The data is alarming. A survey of college counseling center directors found 95 percent of them believe that the number of students with significant psychological problems is a "growing concern on campus." Lythcott-Haims saw this first-hand when she was dean of freshman at Stanford University. But, she writes:
The mental health crisis is not a Yale (or Stanford or Harvard) problem; these poor mental health outcomes are occurring in kids everywhere. The increase in mental health problems among college students may reflect the lengths to which we push kids toward academic achievement, but since they are happening to kids who end up at hundreds of schools in every tier, they appear to stem not from what it takes to get into the most elite schools but from some facet of American childhood itself.
Peter Gray has argued the same thing in his book Free to Learn.

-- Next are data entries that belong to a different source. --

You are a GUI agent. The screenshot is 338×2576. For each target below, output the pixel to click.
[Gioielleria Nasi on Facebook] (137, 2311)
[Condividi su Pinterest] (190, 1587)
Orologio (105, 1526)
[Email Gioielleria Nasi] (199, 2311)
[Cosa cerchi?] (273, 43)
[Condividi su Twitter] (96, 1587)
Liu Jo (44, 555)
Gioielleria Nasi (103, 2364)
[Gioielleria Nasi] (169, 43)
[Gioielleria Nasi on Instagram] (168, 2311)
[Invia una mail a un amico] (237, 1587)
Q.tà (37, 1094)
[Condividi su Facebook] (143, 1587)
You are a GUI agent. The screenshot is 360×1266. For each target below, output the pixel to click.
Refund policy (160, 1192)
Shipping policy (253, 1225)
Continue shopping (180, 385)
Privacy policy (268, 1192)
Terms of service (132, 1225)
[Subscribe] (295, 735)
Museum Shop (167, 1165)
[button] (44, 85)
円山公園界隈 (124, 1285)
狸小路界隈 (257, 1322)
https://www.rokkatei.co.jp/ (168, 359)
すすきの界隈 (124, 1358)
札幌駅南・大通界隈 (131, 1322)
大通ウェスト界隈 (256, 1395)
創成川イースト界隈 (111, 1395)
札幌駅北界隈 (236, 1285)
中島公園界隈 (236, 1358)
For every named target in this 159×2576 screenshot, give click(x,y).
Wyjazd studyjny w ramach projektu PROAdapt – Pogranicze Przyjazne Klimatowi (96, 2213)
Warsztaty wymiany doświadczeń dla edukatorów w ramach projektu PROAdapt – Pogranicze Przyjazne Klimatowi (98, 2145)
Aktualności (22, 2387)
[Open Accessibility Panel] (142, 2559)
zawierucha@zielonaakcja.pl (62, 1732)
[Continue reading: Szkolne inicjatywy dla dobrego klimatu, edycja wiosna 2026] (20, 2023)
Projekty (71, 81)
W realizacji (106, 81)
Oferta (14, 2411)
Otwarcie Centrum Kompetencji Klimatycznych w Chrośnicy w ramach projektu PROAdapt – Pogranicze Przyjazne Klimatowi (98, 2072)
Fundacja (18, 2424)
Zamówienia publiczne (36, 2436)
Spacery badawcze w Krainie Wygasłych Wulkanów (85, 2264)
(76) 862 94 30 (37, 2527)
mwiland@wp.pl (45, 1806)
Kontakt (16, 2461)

When kids don't get a chance to play on their own, they grow fearful and depressed because only during playtime do they get to be the adults—to learn how to make decisions, deal with consequences, solve problems and really be a person instead of a precious possession or pet.
What I hope people don't take away from this research, however, is the idea there is one "right" way to parent. There isn't. There's merely a growing recognition that Free-Ranging is not dangerous or nutty:
Madeline Levine, psychologist and author of The Price of Privilege, says that there are three ways we might be overparenting and unwittingly causing psychological harm:
- When we do for our kids what they can already do for themselves;
- When we do for our kids what they can almost do for themselves; and
- When our parenting behavior is motivated by our own egos.
Levine said that when we parent this way we deprive our kids of the opportunity to be creative, to problem solve, to develop coping skills, to build resilience, to figure out what makes them happy, to figure out who they are. In short, it deprives them of the chance to be, well, human. Although we overinvolve ourselves to protect our kids and it may in fact lead to short-term gains, our behavior actually delivers the rather soul-crushing news: Kid, you can't actually do any of this without me.
That has always been the message of Free-Range Kids: Our children are safer and more competent than fear-crazed society tells us they are. It's recent social custom that practically mandates helicopter parenting—in some cases insisting on it from a legal standpoint.
So let's not rag on parents for doing yet another thing wrong. Let's just consider this another valid point Free-Rangers can bring up to help explain why our philosophy is perfectly healthy—more healthy, in fact, than the alternative.